そんな日々を過ごしている内に二週間が経った、12月12日の月曜日。今日からは文化祭一週間前の準備期間として、授業が午前中に終わる。つまり、空いた午後の時間を準備に当てられる期間となったのだった。
「活気づいてきたなぁ」
四方から生徒の弾んだ声が聞こえる、いつもと違った昼下がりの校内。その中を並んで歩く沢村がしみじみとした口調で呟いた。
「そうだな、もう文化祭の一週間前だしな」
俺はそれに応えながら、手元のメモを見る。そこには屋台に掲げる飾り物を作る為の材料が書かれていて、俺と沢村はそれを近くのホームセンターに買いに行くところだった。

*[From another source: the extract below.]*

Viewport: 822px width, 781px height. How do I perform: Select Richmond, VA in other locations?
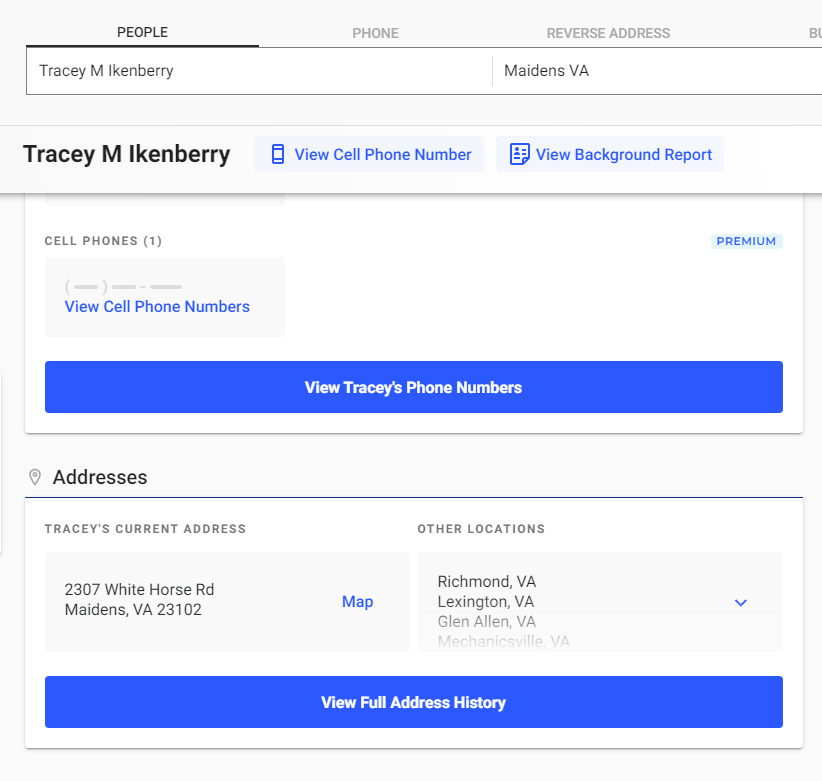[486, 582]
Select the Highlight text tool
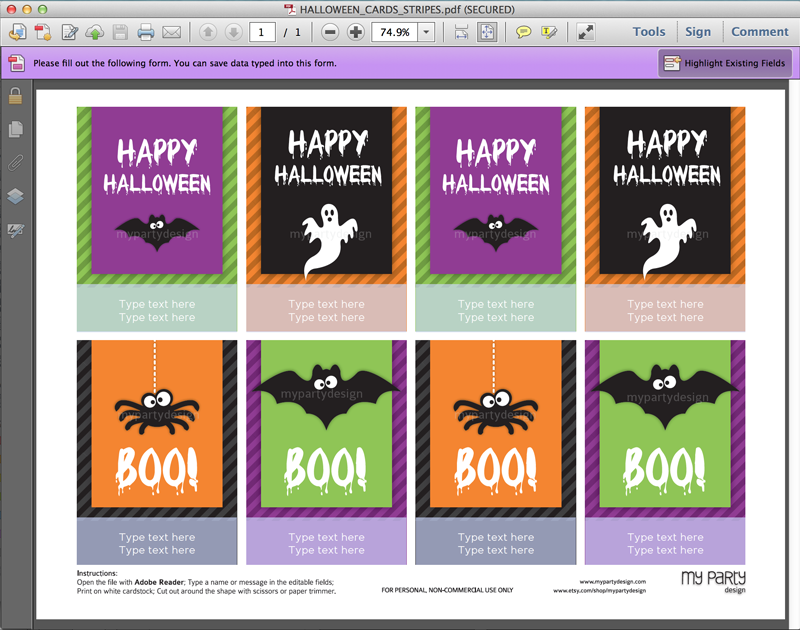The height and width of the screenshot is (630, 800). click(549, 32)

「しっかし、どこも慌ただしいな」今し方、廊下を駆けていった生徒を尻目に沢村が呟く。「それに比べてウチはゆっくり出来ていいな」
「ま、俺と貫森という優秀な実行委員がいるおかげだな」
それに軽口で返しつつも、メモから視線を外さない。
「違いねぇな。揉めそうだった出店の内容もあんなにあっさり決めちまうし。意外と発想力とかあるよな、拓郎」
「それはほとんど貫森のおかげだな。俺は何となく『クレープでいいんじゃね?』と思っただけで、実際大した事はしてないさ」
そんな会話をしながら、廊下を渡って階段を下り、昇降口から外へ出る。途端に冷たい風が首筋を撫でていき、俺は身を竦めた。

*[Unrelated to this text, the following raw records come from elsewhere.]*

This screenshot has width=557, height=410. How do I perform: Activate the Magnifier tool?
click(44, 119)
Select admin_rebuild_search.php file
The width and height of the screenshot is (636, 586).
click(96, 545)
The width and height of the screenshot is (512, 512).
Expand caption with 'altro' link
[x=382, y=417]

「しかし拓郎。お前との付き合いもそれなりだけど、あんなに流暢に喋ってるところなんて初めて見たぞ」
「あん?」
「クレープ屋をやろうって言った時だよ」
「ああ、あれか……」同じように風に撫でられ、身を竦めた沢村からそんな事を言われ、俺はみんなを説得(ってほどの事じゃないが)した時の事を思い出す。「あれはほら、せっかく貫森と考えた案だし、みんなにも納得して欲しかったからな。俺が本気を出せばあれくらいは軽いぜ」
「ふぅん……」
冗談で澄ました言葉を放つ。しかし沢村はツッコミもなしに、なんだか含みがありそうな相槌を打った。
「なんだその反応」
「いや……ふと思ったんだけどさ……」
「なんだよ?」
「あー……」
珍しく歯切れが悪い。沢村は何かを逡巡して、意を決したように口を開く。
「俺がどうこう言う事じゃないんだが……お前、貫森の事が本気で好きだろ」
「なっ……」内心かなりドキリとして冷や汗が出たが、平静を装う。「いきなり何を言い出すんだよ」
「いや、さっきもそうなんだが、ここ最近妙に貫森の事を口にするしさ。それに面倒がってた割には有り得ないくらい真面目に実行委員やってるし。そういうところに俺のラヴセンサーが働いたんだ」
「…………」
ラヴセンサーってなんだ、とかいうツッコミ、実行委員を真面目にやるのは当然だろ、という冗談じみた言葉。そんなものが喉元まで出掛かったが、俺は口の中が渇いて思考が焦げて、ただ言葉にならない言葉を発する事しか出来なかった。
「……お前、本当に嘘つけない性格してるよな」
呆れたような沢村の口調に、しまったと思う。なんというか、もうどうやってもこれは誤魔化せないと感じてしまった。俺は額に手を当てながら深いため息を吐いた。
「……俺、そんなに分かりやすいか?」
「いやあんまり。ただ何となくそうかな、なんて思っただけだ」
「じゃあなんで分かったんだよ……」
「そこはそれ。俺のラヴセンサーを舐めちゃいけない」
そう言って、カラカラと沢村は笑う。
(くそ、なんだこの負けた感じ……)
自分の気持ちを見透かされて無性に悔しくなったが、バレてしまったものは仕方がなかった。俺はもう一度ため息を吐き、開き直る事にした。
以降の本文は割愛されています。